Egli poté giustamente contestare all'estetica busoniana la sua costruzione formale e la mancanza di qualunque sistematicità. Ma l'attrattiva, e l'elevato valore, di tale estetica risiedono proprio nel fatto che in essa un musicista creativo prende posizione su alcuni importanti questioni del suo tempo e si addentra in una valutazione della situazione musicale del primo decennio del Novecento. Erano proprio tali questioni a costituire quel problema 'più grande di tutti' più volte menzionato nell'estetica e per la cui soluzione egli si sarebbe rivolto ai limiti, se non alla fine, dello stile musicale wagneriano e post-romantico, e avrebbe indicato nuove possibilità future per lo sviluppo dell'arte dei suoni. Risuonano nello scritto delle affermazioni certo coscientemente provocatorie, come «ciò che oggi più si avvicina all'essenza originaria della musica sono la pausa e la corona» (p. 62) oppure «Bach e Beethoven costituiscono un inizio nel progresso della musica, ma il suo primo fiorire si colloca prima del loro tempo» [52].
Accanto ad esse vi era però il tentativo, da parte di Busoni, di tornare a scoprire l'originario senso della musica all'interno di un linguaggio corrente divenuto abitudinario. Non si lasciò intimidire da una tradizione predominante, ma la attaccò frontalmente. «La limitatezza del sistema tonale occidentale, lo scorrere stereotipo delle battute e la rigida costruzione dei periodi sono alla base del fatto che E.T.A. Hoffmann non sia diventato, come compositore, ciò che è stato come poeta». Oppure: «Il motivo della ben visibile stagnazione della composizione risiede nello stato in cui versa la musica strumentale» [53].
Egli contrastò la validità delle tonalità maggiori-minori in favore di un sistema che contemplasse i terzi e i sesti di tono. Naturalmente tutto questo non poteva che incontrare un'aspra resistenza in un tradizionalista e in un apologeta di Wagner come Pfitzner.
◇ ◇ ◇ ◇
▶ [Esercizi da svolgere]
1 - Secondo il testo sull'estetica di Busoni, quale sistema Busoni voleva sostituire alle tonalità maggiori-minori?
2 - Scrivi il seguito del testo sull'estetica di Busoni, riprendendo subito dopo la sua ultima frase.

▶ [Estratto dei dati]
◇ ◇ ◇ ◇
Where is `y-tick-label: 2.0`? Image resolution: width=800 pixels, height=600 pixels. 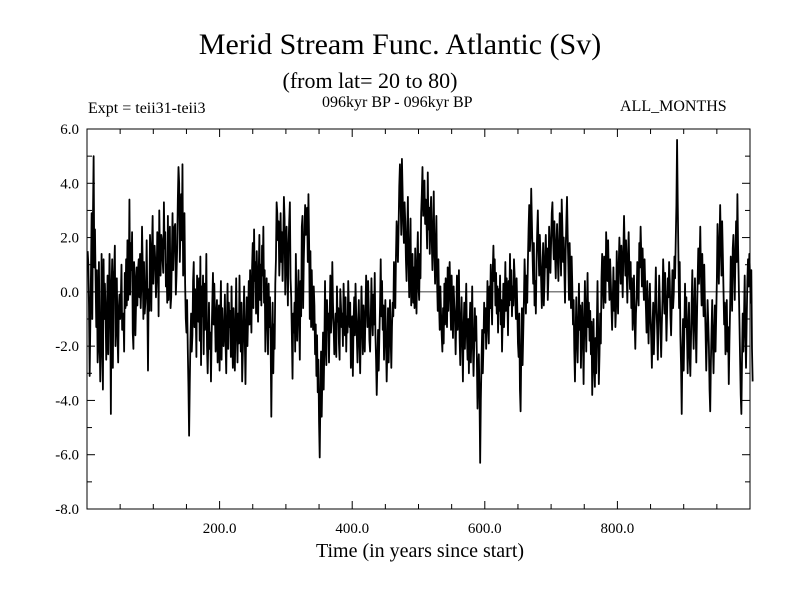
◇ ◇ ◇ ◇
▶ [Soluzioni proposte]
1 - Un sistema che contemplasse i terzi e i sesti di tono.

2 -
Busoni in realtà - e questo Pfitzner non poteva capirlo - era spinto da una sincera fede nel progresso. E a questa che si riferisce l'espressione, da lui coniata, di
Nuova classicità (Junge Klassizität). Con essa Busoni non intende un ritorno né di tipo storicizzante a stili del passato né ad un linguaggio musicale che si fondi su qualcosa di totalmente nuovo. Egli vuole piuttosto «il dominio, il vaglio e lo sfruttamento di tutte le conquiste di esperienze precedenti: il racchiuderle in forme solide e belle» [54]. Al meglio la Nuova classicità verrà realizzata nell'opera, che può divenire la forma 'di più elevato rango' della musica e dunque al tempo stesso, in futuro, potrà essere anche l'unica e universale forma dell'espressione e del contenuto musicale. In questo modo egli giunge a proclamare un'«unità della musica», all'interno della quale non si danno delle differenziazioni in base ai generi. Questo riconoscimento di un'unicità dell'essenza musicale lo spinge ad una riforma dell'opera, il cui scopo sia l'elevazione della rappresentazione teatrale al livello di una «cerimonia non quotidiana, per metà religiosa, e però al tempo stesso suggestiva e dilettevole» [55].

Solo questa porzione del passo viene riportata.